Representation as to Parent Information . Parent hereby
represents and warrants to Asiana and the Company that: (i) at the
date of this Agreement and on the Closing Date, the information
provided by Parent to Asiana relating to Parent contained all the
material information relating to Parent; and (ii) such information,
on such dates, does not contain any untrue statement of a material
fact or omit to state any material fact required to be stated
therein or necessary to make the statements therein, in light of
the circumstances under which they were made, not
misleading.
2.4
Representation as to the Company : Asiana and the Company,
jointly and separately, hereby represent and warrant that the
Company has no contingent liabilities and off-balance debts and
that it shall be accountable to all such liabilities as are not
disclosed at the time of due diligence except for the matters
stated in Schedule 2.4 hereto.
2.5
Representation as to the Trust Fund Balance : Parent hereby
represents and warrants that all payments due and payable from the
Trust Fund (as defined below) under Article V hereof shall not
exceed the current balance of the Trust Fund remaining as of the
Closing Date.
ARTICLE III
GUARANTEE OF THE RIGHT OF
MANAGEMENT
3. For
a period of one (1) year after the Closing, officers and directors
shall be designated with the conditions set below:
(a) Parent:
One outside director designated by the directors of Parent in
office prior to the Closing may be appointed to the position as a
senior managing director of Parent. Such person shall be afforded
the same rights and paid similar compensation to that of other
directors. Asiana may determine the role of such
director.
(b) Company:
The directors of Parent in office prior to the Closing may appoint
one part-time outside, non-registered director of the Company.

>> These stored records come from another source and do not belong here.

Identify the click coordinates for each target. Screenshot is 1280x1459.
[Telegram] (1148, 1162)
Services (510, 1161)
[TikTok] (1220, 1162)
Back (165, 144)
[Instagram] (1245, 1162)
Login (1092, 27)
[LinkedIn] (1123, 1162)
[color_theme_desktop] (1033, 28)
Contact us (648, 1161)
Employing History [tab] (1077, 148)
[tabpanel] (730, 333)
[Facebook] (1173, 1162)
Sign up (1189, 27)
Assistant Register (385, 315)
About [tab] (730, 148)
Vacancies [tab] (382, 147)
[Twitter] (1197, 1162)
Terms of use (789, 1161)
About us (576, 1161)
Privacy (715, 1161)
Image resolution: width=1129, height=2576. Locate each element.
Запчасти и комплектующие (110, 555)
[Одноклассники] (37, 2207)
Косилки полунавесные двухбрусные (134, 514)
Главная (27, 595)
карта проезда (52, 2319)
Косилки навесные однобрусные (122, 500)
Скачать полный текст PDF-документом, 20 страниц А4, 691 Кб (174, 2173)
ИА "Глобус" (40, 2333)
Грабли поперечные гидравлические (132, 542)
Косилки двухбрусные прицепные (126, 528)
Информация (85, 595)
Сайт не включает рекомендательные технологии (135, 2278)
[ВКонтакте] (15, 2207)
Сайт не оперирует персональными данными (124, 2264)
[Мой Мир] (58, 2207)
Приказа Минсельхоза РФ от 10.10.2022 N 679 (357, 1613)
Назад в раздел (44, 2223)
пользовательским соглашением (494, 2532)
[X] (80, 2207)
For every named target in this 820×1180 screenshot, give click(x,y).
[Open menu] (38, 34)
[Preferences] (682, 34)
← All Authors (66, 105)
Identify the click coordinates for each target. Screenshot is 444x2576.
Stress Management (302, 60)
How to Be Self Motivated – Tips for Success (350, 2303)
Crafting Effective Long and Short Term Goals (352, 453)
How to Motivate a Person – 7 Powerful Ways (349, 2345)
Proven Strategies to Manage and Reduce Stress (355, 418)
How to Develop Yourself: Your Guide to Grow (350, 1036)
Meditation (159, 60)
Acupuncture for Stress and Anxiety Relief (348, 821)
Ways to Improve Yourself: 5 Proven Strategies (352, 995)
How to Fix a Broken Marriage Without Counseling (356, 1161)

Asiana may determine the rights, compensation and / or role of such
director.
(c) Asiana:
Asiana shall appoint an officer or director with fluency in English
as the CFO of Parent.
ARTICLE IV
CONDUCT PRIOR TO THE EFFECTIVE
TIME
4.
Conduct of Business by the Company and Parent
. During the period from the date of this Agreement and
continuing until the earlier of the termination of this Agreement
pursuant to its terms or the Closing (such period, “
Effective Time ”), each of the Company and Parent
shall, except to the extent that the other party shall otherwise
consent in writing or as contemplated by this Agreement or as set
forth in Schedule 4.1 , carry on its business in the usual,
regular and ordinary course consistent with past practices, in
substantially the same manner as heretofore conducted and in
compliance with all applicable laws and regulations (except where
noncompliance would not be reasonably expected to have a Material
Adverse Effect), pay its debts and taxes when due subject to good
faith disputes over such debts or taxes, pay or perform other
material obligations when due, and use commercially reasonable
efforts consistent with past practices and policies to (i)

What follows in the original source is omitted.